The non-statutory Acas guide does not have to be taken into account by employment tribunals, but the guide provides helpful tips on how to handle disciplinary issues.
Sometimes it may be appropriate to resolve matters informally.
If, for example, an employee has been late for work, having an informal chat with the employee could be all that is required. Should the employee fail to rectify their conduct, then of course it would be open for the employer to invoke the formal process. The discussion ought to be confidential and a record made.
If invoking formal procedures is necessary, once the allegations have been outlined to the employee, the employer will need to investigate matters. Acas has published a guide on conducting workplace investigations.
A person would normally be appointed to investigate the allegations.
The level of investigation will depend on the circumstances of the case. Even when an employee makes an admission there should be some further investigation, which could, for example, reveal mitigating circumstances.

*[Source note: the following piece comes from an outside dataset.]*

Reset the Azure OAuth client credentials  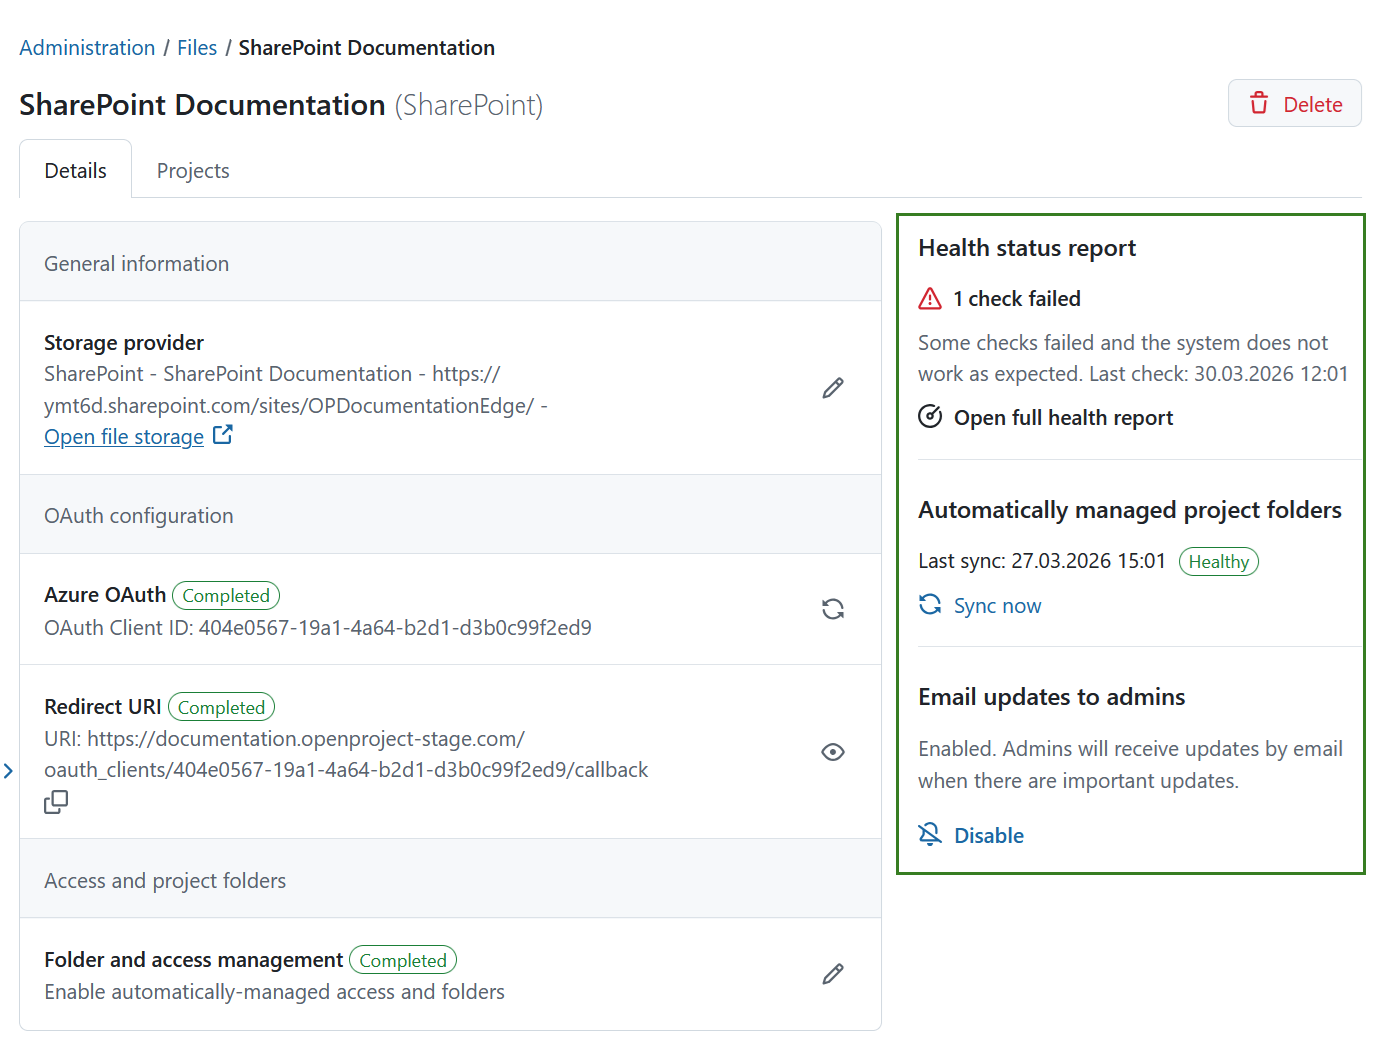pos(833,609)
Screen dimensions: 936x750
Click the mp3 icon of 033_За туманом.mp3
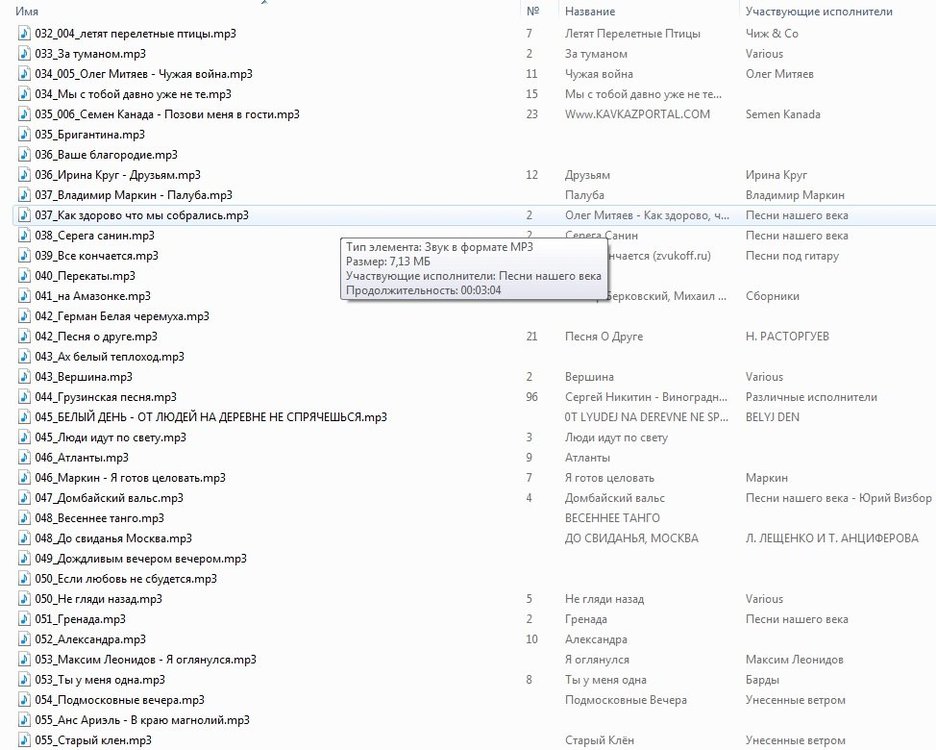click(25, 54)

Where there is a serious misconduct allegation it may be appropriate to suspend the employee pending investigations. It is important to check whether the employment contract allows for suspension and the perimeters. Usually suspension would be on full pay, and the employer should stress that it is a neutral act and in no way an indication of guilt.
Should there be case to answer, the employer will need to write to the employee explaining the outcome of the investigation and inviting the employee to a disciplinary hearing. The employer will need to set out the possible consequences if the allegations are proven.
The employer must also provide the employee with all evidence that the employer shall be relying upon and the names of any witnesses who will be attending.
Where possible, the person chairing the disciplinary hearing should not have been the person who was investigating the allegation.
Workers have the right to be accompanied to a disciplinary hearing by a trade union representative or a fellow worker.
After the disciplinary hearing, the employee must be informed of the employer’s decision and their right of appeal. This must be done without reasonable delay.
Any appeal should be dealt with impartially and wherever possible by someone not previously involved in the case. The person hearing the appeal should also, ideally, be more senior than the person chairing the disciplinary hearing.
This guide is intended for guidance only and should not be relied upon for specific advice.